◆ Exercise ◆
Below are the entries. Transcribe exactly the lines from the one with "Viewport: 1288px width, 936px height." through the one with "Given: Click the 25,000 statistic number", ends included, and leave out all others.

◆ Available records ◆

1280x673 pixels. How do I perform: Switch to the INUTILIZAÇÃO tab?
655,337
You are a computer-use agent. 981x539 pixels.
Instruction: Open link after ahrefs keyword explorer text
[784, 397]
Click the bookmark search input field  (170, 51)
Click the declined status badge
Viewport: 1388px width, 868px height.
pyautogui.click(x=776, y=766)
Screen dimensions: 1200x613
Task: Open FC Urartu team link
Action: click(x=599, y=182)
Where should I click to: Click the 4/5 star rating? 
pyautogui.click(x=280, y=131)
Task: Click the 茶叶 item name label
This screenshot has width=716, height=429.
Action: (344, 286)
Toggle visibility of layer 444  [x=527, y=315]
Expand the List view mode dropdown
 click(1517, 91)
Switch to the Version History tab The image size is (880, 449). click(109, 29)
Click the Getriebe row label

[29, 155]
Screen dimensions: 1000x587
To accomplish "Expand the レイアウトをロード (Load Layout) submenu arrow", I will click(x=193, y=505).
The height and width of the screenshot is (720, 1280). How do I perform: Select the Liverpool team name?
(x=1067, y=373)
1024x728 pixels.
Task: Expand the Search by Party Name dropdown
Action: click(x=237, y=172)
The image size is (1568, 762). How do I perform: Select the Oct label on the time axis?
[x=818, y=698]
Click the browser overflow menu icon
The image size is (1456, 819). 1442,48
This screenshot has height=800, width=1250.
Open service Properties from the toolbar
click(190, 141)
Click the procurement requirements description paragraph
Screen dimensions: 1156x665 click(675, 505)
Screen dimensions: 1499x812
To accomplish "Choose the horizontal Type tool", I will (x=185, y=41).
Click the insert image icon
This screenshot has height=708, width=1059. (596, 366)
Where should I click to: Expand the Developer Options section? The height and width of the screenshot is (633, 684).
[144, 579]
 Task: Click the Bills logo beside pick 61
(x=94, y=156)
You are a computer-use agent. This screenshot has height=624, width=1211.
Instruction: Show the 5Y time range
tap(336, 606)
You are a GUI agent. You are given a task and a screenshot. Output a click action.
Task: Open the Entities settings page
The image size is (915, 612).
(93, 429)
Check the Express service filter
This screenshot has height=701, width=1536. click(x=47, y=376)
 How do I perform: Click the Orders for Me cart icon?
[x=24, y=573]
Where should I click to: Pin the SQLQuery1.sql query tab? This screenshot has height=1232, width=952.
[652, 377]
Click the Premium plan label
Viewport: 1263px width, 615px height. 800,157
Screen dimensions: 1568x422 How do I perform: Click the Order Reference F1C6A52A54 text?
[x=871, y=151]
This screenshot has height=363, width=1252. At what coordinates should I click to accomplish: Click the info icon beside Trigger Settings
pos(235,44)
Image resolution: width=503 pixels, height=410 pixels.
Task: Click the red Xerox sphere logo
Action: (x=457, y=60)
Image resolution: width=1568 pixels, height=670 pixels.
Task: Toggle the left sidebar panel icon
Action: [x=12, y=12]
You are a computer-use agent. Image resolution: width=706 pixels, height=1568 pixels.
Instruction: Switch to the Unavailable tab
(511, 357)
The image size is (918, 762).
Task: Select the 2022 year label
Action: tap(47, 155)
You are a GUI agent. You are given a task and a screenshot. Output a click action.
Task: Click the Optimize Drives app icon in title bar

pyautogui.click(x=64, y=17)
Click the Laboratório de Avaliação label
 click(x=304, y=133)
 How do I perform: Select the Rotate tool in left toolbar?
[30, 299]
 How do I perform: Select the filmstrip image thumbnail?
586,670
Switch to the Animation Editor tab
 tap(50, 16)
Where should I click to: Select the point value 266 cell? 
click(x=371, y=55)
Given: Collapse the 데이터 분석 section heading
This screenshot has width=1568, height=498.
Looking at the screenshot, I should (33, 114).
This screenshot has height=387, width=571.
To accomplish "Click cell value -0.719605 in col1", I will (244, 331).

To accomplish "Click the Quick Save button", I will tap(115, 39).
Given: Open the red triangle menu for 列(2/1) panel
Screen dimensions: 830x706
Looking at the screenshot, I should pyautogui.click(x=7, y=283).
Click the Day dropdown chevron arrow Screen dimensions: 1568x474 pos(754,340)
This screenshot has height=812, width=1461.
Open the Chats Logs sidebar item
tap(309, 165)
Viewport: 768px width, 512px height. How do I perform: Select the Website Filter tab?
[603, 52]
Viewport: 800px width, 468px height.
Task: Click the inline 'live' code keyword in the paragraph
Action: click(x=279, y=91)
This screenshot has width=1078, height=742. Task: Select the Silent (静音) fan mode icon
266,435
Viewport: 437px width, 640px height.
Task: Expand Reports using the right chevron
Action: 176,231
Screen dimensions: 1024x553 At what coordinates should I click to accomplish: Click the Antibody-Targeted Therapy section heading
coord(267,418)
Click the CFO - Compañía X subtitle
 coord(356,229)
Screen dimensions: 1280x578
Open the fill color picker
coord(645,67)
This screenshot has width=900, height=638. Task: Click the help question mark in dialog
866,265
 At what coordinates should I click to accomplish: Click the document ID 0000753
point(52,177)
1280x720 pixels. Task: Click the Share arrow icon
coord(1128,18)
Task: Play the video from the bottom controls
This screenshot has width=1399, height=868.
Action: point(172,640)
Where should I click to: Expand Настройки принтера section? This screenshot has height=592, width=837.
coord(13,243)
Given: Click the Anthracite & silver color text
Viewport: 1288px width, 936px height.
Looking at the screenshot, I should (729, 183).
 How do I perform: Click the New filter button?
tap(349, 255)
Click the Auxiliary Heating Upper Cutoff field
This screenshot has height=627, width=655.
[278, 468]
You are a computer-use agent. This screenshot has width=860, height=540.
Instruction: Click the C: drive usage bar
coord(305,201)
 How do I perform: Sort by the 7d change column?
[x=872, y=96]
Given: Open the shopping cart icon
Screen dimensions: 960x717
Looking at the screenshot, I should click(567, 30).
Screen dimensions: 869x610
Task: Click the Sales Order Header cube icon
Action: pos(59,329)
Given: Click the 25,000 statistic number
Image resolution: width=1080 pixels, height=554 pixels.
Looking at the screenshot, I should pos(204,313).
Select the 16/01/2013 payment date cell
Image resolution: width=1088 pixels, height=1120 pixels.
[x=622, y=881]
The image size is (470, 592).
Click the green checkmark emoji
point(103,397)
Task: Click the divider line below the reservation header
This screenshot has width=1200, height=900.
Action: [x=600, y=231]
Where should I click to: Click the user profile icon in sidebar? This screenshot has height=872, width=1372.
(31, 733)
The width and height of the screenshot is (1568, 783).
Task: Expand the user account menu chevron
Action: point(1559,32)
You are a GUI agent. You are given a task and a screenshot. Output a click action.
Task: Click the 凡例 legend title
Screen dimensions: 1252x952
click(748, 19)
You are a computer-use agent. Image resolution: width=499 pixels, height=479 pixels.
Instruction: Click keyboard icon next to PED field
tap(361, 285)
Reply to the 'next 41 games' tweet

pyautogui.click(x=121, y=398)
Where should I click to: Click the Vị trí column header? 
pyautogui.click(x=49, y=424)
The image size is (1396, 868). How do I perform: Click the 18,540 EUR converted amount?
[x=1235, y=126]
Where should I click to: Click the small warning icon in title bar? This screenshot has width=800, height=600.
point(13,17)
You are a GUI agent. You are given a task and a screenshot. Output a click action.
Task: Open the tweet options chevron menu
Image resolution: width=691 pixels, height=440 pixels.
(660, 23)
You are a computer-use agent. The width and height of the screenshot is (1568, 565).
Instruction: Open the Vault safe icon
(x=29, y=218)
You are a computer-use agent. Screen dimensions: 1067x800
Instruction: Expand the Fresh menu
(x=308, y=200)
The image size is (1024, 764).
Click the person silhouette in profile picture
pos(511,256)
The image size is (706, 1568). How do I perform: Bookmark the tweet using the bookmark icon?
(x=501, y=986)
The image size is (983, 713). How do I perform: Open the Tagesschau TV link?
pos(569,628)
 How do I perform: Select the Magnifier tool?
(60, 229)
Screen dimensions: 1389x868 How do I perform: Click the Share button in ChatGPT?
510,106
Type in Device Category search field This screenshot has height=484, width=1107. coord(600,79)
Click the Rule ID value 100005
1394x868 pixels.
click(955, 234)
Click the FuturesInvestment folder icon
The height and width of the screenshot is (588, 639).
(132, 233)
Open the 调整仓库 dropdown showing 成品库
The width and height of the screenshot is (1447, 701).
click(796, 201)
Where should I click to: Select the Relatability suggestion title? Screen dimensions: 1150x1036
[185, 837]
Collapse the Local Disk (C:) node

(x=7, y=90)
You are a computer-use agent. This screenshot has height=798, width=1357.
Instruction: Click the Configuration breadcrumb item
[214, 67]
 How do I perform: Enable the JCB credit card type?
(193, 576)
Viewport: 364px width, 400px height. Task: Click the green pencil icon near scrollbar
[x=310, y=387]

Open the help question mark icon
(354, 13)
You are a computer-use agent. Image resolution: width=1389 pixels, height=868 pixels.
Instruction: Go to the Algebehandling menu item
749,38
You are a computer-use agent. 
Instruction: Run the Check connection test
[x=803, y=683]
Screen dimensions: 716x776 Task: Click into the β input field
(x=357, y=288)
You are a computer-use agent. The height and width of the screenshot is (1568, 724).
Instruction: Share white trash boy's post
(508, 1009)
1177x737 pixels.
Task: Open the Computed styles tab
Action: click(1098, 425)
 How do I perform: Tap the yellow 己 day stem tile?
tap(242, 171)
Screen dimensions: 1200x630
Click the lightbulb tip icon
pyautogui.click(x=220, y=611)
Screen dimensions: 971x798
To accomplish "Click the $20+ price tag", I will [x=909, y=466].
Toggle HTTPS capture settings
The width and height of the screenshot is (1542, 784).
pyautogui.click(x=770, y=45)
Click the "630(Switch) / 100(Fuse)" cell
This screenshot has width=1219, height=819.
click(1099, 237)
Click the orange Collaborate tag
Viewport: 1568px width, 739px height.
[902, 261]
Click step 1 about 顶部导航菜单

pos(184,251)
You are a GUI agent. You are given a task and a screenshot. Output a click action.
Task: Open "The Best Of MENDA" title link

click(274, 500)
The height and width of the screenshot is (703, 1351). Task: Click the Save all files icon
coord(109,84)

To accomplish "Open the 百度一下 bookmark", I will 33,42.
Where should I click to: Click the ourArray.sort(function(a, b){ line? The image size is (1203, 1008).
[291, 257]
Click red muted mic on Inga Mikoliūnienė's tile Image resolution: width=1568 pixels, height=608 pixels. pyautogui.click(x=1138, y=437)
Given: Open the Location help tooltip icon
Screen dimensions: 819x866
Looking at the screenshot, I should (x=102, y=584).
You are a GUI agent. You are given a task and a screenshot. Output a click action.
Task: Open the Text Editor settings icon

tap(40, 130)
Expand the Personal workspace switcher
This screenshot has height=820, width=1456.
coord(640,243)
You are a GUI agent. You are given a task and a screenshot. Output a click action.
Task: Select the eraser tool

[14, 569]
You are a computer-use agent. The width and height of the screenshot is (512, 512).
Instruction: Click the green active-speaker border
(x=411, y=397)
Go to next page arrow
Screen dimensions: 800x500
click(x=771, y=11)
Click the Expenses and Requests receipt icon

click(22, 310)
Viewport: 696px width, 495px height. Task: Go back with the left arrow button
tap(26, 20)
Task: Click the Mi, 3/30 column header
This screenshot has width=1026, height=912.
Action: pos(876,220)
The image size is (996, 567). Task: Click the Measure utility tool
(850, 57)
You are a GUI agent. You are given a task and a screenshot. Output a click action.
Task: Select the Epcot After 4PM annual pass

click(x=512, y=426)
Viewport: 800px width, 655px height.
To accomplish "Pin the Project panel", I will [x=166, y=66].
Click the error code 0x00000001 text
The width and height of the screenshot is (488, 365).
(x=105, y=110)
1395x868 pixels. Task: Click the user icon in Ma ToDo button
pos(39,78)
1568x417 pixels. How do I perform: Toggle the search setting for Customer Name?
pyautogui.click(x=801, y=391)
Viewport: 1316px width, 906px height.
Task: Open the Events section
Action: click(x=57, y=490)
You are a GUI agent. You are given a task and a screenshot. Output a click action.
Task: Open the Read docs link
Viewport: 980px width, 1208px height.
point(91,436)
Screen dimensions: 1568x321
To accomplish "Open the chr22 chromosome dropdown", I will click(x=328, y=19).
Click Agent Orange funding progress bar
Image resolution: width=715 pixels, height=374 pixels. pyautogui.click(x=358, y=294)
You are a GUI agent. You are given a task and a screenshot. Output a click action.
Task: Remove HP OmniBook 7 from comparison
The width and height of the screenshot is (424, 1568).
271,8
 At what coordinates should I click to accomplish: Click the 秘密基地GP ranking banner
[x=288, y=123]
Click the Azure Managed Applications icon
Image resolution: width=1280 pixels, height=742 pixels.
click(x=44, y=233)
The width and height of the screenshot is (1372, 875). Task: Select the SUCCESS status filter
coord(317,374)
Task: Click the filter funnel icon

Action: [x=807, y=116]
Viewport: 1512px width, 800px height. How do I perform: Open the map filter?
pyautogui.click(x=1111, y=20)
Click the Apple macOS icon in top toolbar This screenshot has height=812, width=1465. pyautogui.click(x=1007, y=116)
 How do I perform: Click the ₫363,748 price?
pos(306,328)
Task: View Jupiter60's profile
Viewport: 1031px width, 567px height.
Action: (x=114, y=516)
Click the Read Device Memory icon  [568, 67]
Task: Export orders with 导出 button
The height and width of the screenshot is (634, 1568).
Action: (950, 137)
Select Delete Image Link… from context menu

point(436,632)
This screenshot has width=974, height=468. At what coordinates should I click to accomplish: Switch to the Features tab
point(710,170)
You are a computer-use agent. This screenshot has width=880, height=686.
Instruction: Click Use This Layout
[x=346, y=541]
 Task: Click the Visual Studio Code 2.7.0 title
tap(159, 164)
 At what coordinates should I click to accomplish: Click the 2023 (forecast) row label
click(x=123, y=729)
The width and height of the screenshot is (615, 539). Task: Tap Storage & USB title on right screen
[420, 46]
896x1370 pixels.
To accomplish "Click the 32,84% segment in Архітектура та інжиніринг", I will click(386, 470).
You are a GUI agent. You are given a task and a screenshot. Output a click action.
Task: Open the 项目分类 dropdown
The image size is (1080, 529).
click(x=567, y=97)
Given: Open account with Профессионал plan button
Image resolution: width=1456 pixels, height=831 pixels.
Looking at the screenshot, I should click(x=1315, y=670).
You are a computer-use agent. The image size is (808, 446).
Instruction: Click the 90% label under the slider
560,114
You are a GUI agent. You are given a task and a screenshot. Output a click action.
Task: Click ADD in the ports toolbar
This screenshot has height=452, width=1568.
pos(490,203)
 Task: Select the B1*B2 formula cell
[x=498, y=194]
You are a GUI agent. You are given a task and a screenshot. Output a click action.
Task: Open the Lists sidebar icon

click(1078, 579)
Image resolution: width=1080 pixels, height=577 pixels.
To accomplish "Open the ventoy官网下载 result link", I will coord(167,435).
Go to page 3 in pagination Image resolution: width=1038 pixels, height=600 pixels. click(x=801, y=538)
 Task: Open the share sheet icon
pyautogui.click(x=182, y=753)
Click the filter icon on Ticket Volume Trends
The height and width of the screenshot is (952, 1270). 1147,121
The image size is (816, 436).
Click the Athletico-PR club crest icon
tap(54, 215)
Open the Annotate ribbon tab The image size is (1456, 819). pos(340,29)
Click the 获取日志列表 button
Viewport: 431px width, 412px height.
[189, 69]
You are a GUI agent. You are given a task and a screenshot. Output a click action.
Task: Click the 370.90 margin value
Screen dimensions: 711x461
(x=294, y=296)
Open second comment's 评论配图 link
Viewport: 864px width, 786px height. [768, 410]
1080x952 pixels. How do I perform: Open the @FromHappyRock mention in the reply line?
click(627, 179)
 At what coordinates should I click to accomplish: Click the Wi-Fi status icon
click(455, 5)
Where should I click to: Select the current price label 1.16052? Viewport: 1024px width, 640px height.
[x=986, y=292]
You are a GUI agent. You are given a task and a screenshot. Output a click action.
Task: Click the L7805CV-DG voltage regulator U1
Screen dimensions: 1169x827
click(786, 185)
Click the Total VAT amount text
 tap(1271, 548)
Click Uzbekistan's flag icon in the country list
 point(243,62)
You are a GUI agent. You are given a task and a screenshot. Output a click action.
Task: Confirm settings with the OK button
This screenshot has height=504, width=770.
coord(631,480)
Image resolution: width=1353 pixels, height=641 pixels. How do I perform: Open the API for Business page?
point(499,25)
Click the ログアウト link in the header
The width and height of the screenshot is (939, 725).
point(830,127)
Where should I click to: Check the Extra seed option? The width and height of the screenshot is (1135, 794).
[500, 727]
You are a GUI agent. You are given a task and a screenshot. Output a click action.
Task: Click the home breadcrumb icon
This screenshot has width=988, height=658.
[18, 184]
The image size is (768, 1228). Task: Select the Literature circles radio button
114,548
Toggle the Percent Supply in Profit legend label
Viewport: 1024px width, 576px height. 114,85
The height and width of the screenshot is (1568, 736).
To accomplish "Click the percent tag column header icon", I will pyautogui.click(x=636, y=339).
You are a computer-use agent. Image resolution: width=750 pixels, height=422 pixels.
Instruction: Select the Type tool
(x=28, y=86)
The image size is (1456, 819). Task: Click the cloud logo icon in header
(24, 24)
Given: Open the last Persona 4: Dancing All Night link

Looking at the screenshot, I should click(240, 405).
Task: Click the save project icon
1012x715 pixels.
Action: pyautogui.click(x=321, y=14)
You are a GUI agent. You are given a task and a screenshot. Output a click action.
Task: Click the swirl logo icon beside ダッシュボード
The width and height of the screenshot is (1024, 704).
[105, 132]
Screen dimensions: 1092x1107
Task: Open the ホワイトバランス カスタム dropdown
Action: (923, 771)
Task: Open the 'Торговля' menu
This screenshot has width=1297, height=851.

◆ Result ◆
Viewport: 1288px width, 936px height.
Looking at the screenshot, I should (729, 183).
 How do I perform: Click the New filter button?
tap(349, 255)
Click the Auxiliary Heating Upper Cutoff field
This screenshot has height=627, width=655.
[278, 468]
You are a computer-use agent. This screenshot has width=860, height=540.
Instruction: Click the C: drive usage bar
coord(305,201)
 How do I perform: Sort by the 7d change column?
[x=872, y=96]
Given: Open the shopping cart icon
Screen dimensions: 960x717
Looking at the screenshot, I should click(567, 30).
Screen dimensions: 869x610
Task: Click the Sales Order Header cube icon
Action: pos(59,329)
Given: Click the 25,000 statistic number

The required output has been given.